Assim, para a solução do litígio, é preciso analisar as outras provas coligidas. E pesa em favor da autora a prova testemunhal colhida a fls. 101/106, cumprindo-se, assim, o ônus da prova.
Todas as testemunhas, não contraditadas pela apelada e advertidas das penas cominadas ao falso testemunho, disseram que trabalhavam com a autora e que, quando esta soube dos saques mencionados na inicial, "chegou na loja chorando muito e muito desesperada" (fl. 101).
Adriana Moura afirmou: "A depoente soube dos fatos no mesmo dia em que a autora. Recorda-se que a autora chegou na loja onde trabalhavam chorando muito e muito nervosa, mostrando o extrato de sua conta zerado. Disse que todo seu dinheiro havia sumido de sua conta e ela não sabia como. As funcionárias da loja perguntaram se ela havia emprestado seu cartão ou sua senha a alguém, e ela disse que não. (...)" (fl. 103).
No mesmo sentido, o testemunho de Karin Aline Clarindo: "Soube dos fatos no mesmo dia em que a autora, pois esta chegou chorando na loja dizendo que o dinheiro que estava depositado na CEF não estava mais lá. Contou a depoente que soube dos saques quando foi retirar um extrato e viu que o dinheiro não estava mais em sua conta. A autora teria dito que só ela possuía o cartão e conhecia a senha. (...)" (fl. 105).
O apelo da autora, portanto, procede, fazendo ela jus ao ressarcimento pelos danos materiais sofridos, no valor de R$ 2.220,00 (dois mil, duzentos e vinte reais) (fl. 14), corrigidos monetariamente a partir do evento danoso.

----

INSTRUÇÃO 1
Responda com base no trecho fornecido:
(a) Em quais folhas foi colhida a prova testemunhal que pesa em favor da autora?
(b) Segundo Adriana Moura, o que a autora mostrava ao chegar na loja?
(c) Qual é o valor do ressarcimento pelos danos materiais?
INSTRUÇÃO 2
Liste todas as referências a folhas (marcadas com "fl." ou "fls.") que aparecem no trecho fornecido.
As entradas não têm nenhum papel nesta atividade.

ENTRADAS EXIBIDAS

----

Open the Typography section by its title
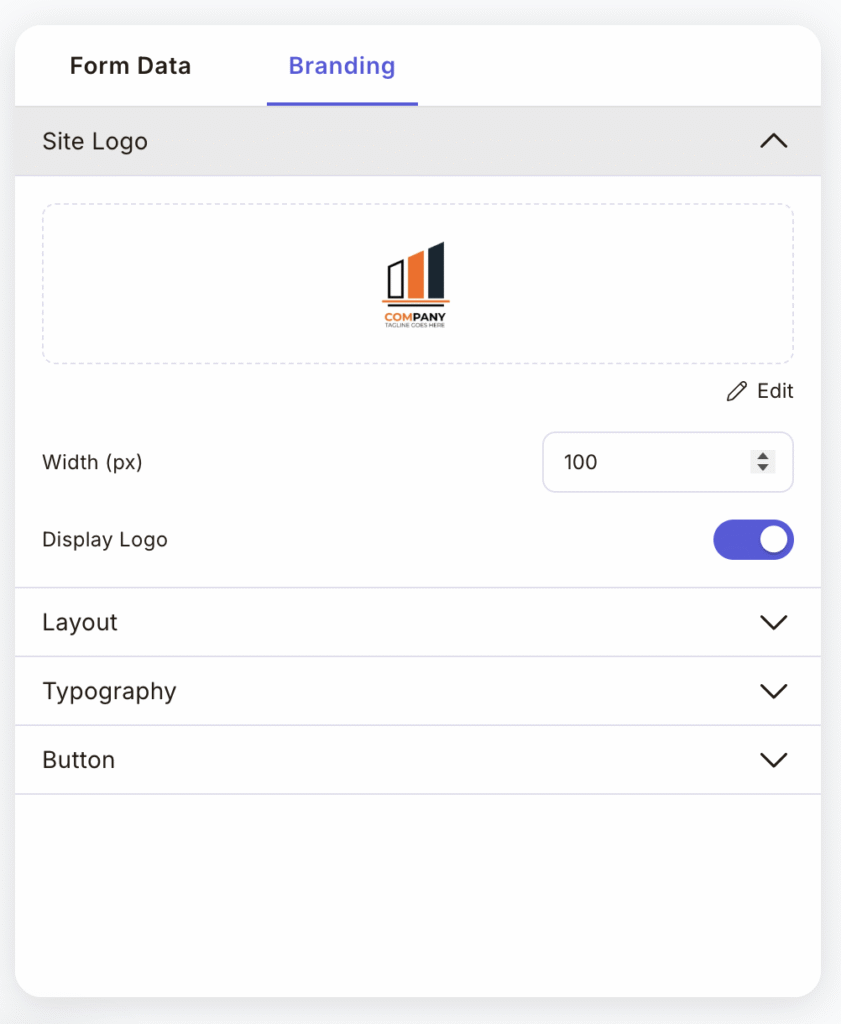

----

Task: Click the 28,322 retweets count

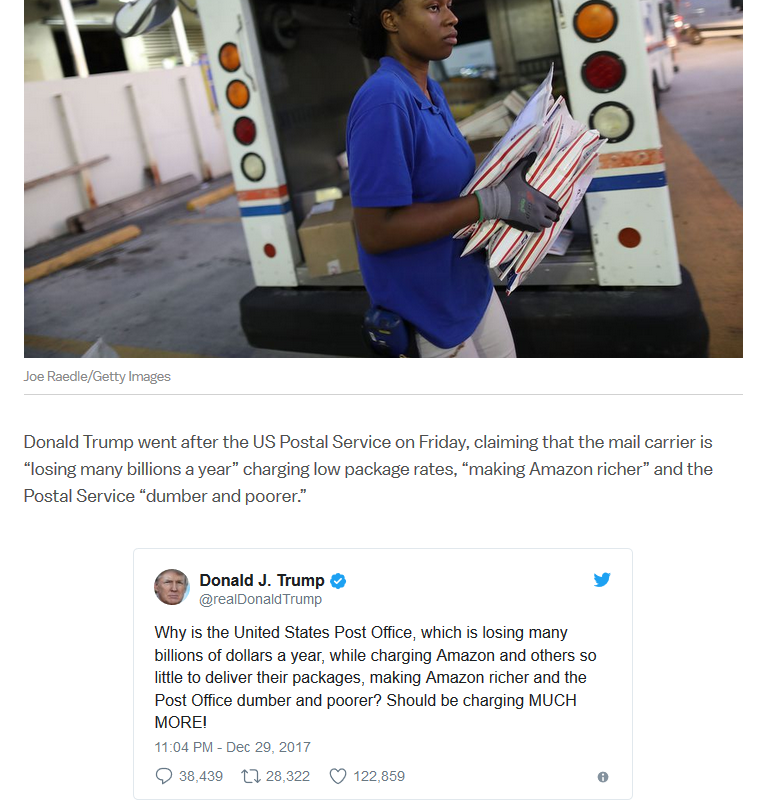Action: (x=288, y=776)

----

RESPOSTA COMPLETA 1
(a) Nas folhas 101/106.
(b) O extrato de sua conta zerado.
(c) R$ 2.220,00 (dois mil, duzentos e vinte reais).

RESPOSTA COMPLETA 2
fls. 101/106
fl. 101
fl. 103
fl. 105
fl. 14